Week 36 – Still counting
They are still counting the ballots in Georgia – it is a recount – by hand. Five million pieces of paper are being counted, one at a time. The president's supporters and the two Republican senators say something is wrong with the count that seems to favor the Democrat. They want the Secretary of State, the guy in charge of state elections, to resign. He said no and claimed he is following the law.
Like the rest of this election season, few things are what they seem. It is more complicated when you find out the Georgia Secretary of State, Brad Raffensperger, is not a Democrat or a Socialist or whatever. He is a Republican, just like the president and the two Senators who want his head. If you spend any time on social media, or even Maine's Channel 13, you will find many unique theories explaining why the president lost. Of course, most counts say he did win some 70 million votes, but Vice President Joe Biden won 74 million and change.
In past elections, after the votes were counted, the loser called the winner and congratulated him. Even in 2000, when just some 500 votes separated Democrat Al Gore and Republican George W. Bush, an election decided by the U.S. Supreme Court after a contentious recount of Florida ballots, Gore called Bush and offered his best wishes. This time, so far at least, no one is congratulating the other side.
Meanwhile, Trump supporters are, as usual, bashing the press. They say the press does not get to choose who won the election. The voters do. They are right. The voters cast ballots in thousands of precincts in the 50 states and territories. Our soldiers, sailors, Marines and Air Force members also get to vote. Note, In 1967, I remember filling out a ballot while sitting on a wall made of sandbags. I sealed the ballot in an envelope, my commanding officer verified my signature, and we put it in the mail.
The captain asked me who I voted for, and I answered it was none of his business. He smiled at me and said: "You are right."
Voters get to vote. Then local and state workers, most of them volunteers who serve without pay, or very little pay at best, count the votes. They serve despite the threat of a pandemic that has claimed hundreds of thousands of victims.
In most states, representatives of both parties watch this process. Sometimes, there are disputes that may end up in court. When they count the votes, the tally is reported to state election officials who announce the results. The press and political parties add up these numbers and translate them to the numbers of electors allocated to each state. When a candidate has earned 270 electoral votes, the press announces that result. That is how they call who the winner is.
But that is not the official result. There is a complex legal process that must be followed. State officials still certify the results and choose electors equal to the number of senators and representatives. In Maine, that is four. On Dec. 14, these electors meet and send their choices to Washington by Dec. 23.
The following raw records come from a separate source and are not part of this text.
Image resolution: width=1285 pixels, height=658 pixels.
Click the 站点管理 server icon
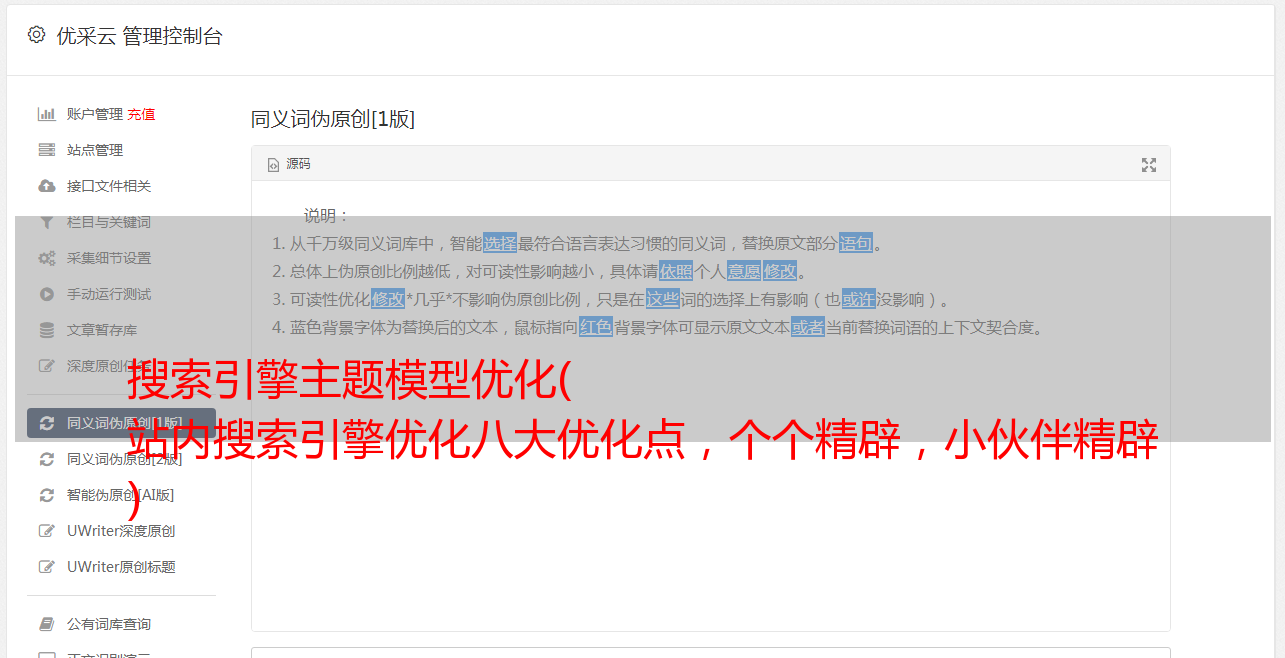(46, 150)
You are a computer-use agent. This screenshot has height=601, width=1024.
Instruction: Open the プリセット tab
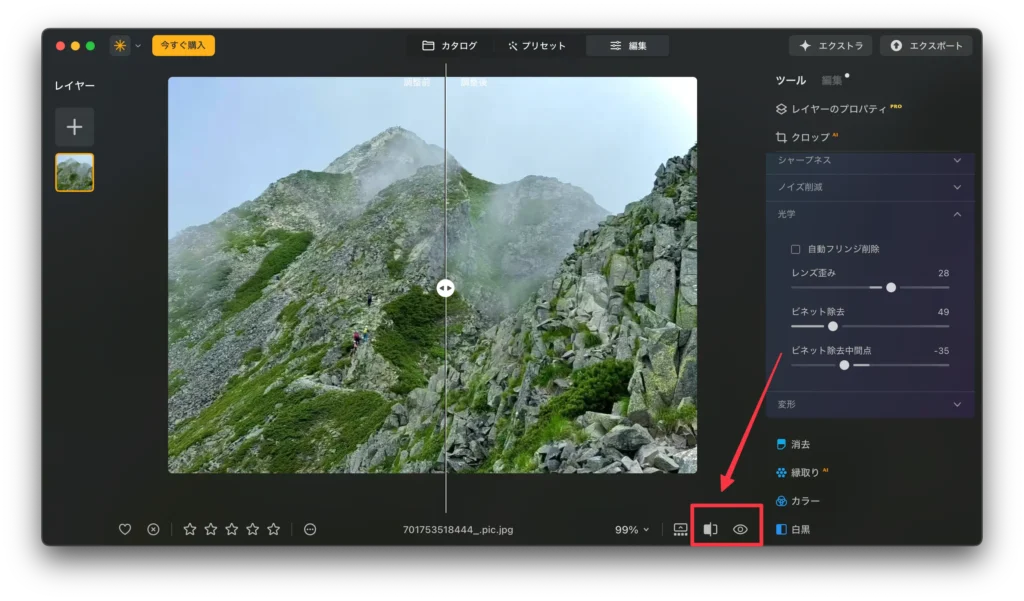537,44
Congress meets in a joint session on Jan. 6 and counts the electors' votes. When the congressional counters decide a candidate has received 270 electoral votes, they tell the vice president, announcing the winner. That is when it is officially over. We swear in a new president on Jan. 20.
Why is this election being contested so fiercely? I know one of the candidates is conventional and the other is decidedly unconventional. We are in the middle of a pandemic that answers to neither side.
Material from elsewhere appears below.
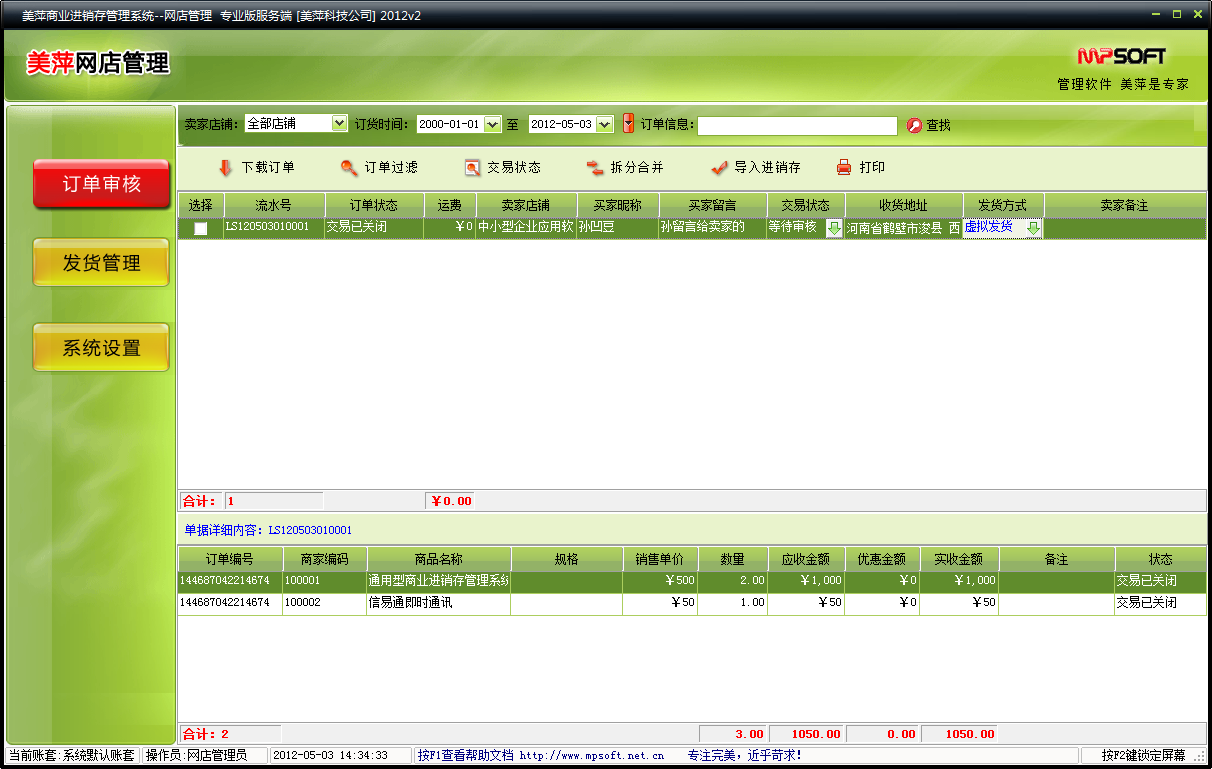The height and width of the screenshot is (769, 1212).
Task: Visit the www.mpsoft.net.cn link
Action: click(591, 756)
But I wonder somehow if it has to do with age. It is no secret that the two presidential candidates, Donald Trump and Joe Biden, are elderly men. Trump is 74, and Biden will be 78 on Nov. 20. Many Republican and Democrat leaders and their supporters, in and out of politics, are reaching their sell-by date, too. Are we watching a generational change as the old guard hangs on while keeping an eye on the youngsters waiting in the wings? History tells us that the old guard always hates to yield power.
And there is another lesson to be learned from history. Race is always a factor in American politics.